Post-mortems of this year’s Munich Security Conference amounted to something of an indictment of the increasingly rudderless global order. The one big idea – European Commission President Jean-Claude Juncker’s call to shift authority over foreign and defense policymaking in the EU from the member states to the Commission – is a very bad one.

MADRID – These days, there are just three events that bring together all of the main actors in international politics: the annual General Debate of the United Nations General Assembly, G20 summits, and the Munich Security Conference. That makes it all the more disappointing that the latest MSC, which took place in mid-February, brought only one big idea – and not a good one.

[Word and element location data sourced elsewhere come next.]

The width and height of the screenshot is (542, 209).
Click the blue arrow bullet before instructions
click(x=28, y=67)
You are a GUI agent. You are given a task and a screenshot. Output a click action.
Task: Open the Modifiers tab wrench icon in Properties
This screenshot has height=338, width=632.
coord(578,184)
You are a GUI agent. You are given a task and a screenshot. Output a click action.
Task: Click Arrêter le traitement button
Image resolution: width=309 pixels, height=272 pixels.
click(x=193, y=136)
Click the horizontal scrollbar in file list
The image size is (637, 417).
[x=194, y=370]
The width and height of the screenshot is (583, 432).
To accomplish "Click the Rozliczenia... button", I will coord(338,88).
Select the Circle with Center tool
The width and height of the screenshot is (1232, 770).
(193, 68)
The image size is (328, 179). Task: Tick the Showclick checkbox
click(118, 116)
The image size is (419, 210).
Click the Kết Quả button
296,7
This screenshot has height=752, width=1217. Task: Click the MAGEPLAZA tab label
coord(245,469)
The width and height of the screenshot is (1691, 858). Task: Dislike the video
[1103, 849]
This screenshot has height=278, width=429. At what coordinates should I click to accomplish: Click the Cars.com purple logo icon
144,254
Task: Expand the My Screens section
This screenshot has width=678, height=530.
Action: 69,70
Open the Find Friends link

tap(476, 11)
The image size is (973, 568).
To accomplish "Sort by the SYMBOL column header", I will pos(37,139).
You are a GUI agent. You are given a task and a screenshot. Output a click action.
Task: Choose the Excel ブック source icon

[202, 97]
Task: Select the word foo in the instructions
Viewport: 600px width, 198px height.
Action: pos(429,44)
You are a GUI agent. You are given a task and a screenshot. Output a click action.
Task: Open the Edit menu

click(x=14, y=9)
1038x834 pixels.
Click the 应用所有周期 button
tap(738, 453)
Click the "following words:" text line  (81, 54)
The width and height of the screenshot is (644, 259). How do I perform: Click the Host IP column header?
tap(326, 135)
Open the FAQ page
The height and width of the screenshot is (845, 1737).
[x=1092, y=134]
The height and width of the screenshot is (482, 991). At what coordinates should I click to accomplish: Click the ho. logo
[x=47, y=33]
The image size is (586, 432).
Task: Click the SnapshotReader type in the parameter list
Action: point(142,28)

The MSC has long been a place not just to see and be seen, but also to hear and be heard. Yet, at this year’s meeting, what was not said seemed to speak louder than what was. Post-mortems of the gathering amounted to something of an indictment of the increasingly rudderless global order. Observers largely focused on how little in the way of new ideas or innovative solutions there was, despite much handwringing about the state of the world.

This stands in stark contrast to years past. In 2015, the MSC helped to generate momentum for the subsequent deal on Iran’s nuclear program. Last year, it was at the MSC that key members of US President Donald Trump’s administration first met their global counterparts. In 2007, Russian President Vladimir Putin famously used the MSC to present his stark worldview, in a speech that presaged Russia’s interventions in Georgia and Ukraine.